Comparando exames de sangue de ponta para detecção de câncer
Um estudo avaliou o valor prognóstico da detecção de sinais de câncer em uma análise de subgrupo de um caso-controle anterior, denominado Atlas do Genoma Livre de Células Circulantes (Circulating Cell-free Genome Atlas -CCGA), no qual foi desenvolvido teste MCED através de sequenciamentos para detectar mais de 50 tipos de câncer usando a correlação entre níveis séricos de ctDNA com agressividade e prognóstico do câncer.
Uma validação cruzada do CCGA revelou que pacientes com câncer confirmado e sem sinal de câncer detectado no exame de rastreamento por ctDNA apresentaram melhor sobrevida em 3 anos em comparação com os que tiveram sinal de câncer detectado no rastreio.
Uma terceira análise do CCGA (CCGA3) avaliou a sobrevida em 5 anos. Os resultados revelaram que, dos 2.475 pacientes avaliados, 792 (32%) foram a óbito durante o acompanhamento. Dentre esses, 673 (85%) tinham sinal de câncer detectados no rastreio por ctDNA. Dos 1683 (67%) pacientes que permaneceram vivos durante o acompanhamento, apenas a minoria (35%) apresentaram sinais de câncer detectados em exame de rastreio.

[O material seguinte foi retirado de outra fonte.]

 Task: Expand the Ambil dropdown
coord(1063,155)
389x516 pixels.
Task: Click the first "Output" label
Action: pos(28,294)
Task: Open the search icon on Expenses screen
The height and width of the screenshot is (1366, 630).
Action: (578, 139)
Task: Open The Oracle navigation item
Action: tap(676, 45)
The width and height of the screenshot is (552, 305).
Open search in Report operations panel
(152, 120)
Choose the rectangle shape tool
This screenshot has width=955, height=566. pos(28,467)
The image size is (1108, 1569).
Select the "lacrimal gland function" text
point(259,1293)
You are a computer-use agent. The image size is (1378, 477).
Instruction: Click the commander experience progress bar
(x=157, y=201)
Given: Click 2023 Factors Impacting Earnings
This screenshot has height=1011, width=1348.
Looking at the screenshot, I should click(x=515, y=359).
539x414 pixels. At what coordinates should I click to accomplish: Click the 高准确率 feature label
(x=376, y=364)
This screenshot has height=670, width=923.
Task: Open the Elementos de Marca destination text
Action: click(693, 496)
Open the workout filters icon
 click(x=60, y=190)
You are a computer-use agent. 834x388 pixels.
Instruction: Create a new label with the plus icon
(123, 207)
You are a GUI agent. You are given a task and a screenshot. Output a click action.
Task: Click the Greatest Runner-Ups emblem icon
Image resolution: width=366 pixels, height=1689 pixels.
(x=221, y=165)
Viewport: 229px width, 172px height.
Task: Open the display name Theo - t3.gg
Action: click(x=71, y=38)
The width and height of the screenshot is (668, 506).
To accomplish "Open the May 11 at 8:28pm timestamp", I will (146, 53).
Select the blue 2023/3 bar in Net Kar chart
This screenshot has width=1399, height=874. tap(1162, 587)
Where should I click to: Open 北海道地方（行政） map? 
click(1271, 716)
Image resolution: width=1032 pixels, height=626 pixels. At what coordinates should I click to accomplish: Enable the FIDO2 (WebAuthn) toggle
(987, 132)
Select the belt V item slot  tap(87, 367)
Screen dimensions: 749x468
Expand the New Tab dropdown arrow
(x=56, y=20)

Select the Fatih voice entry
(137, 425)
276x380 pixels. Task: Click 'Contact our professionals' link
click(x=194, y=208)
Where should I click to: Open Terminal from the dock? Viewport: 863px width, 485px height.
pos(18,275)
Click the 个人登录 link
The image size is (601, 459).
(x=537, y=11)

Em suma, a avaliação em 5 anos sugere que os resultados do teste MCED, quando positivos (detecção de sinal de câncer) pode dar indícios de um prognóstico ruim e indicam a urgência do tratamento.
Considerações
O rastreio e a detecção precoce do câncer ainda são desafiadoras e envolve estudos complexos. Testes de MCED têm demonstrado potencial para detectar tumores em estágios iniciais e fornecem dados em relação ao prognóstico. Entretanto, os custos de tais testes são altos e sua aplicação ainda não é uma prática de rotina.
Apesar dos altos custos, resultados promissores, principalmente os que demonstram impacto real na sobrevida, abrem novas perspectivas para o manejo do câncer.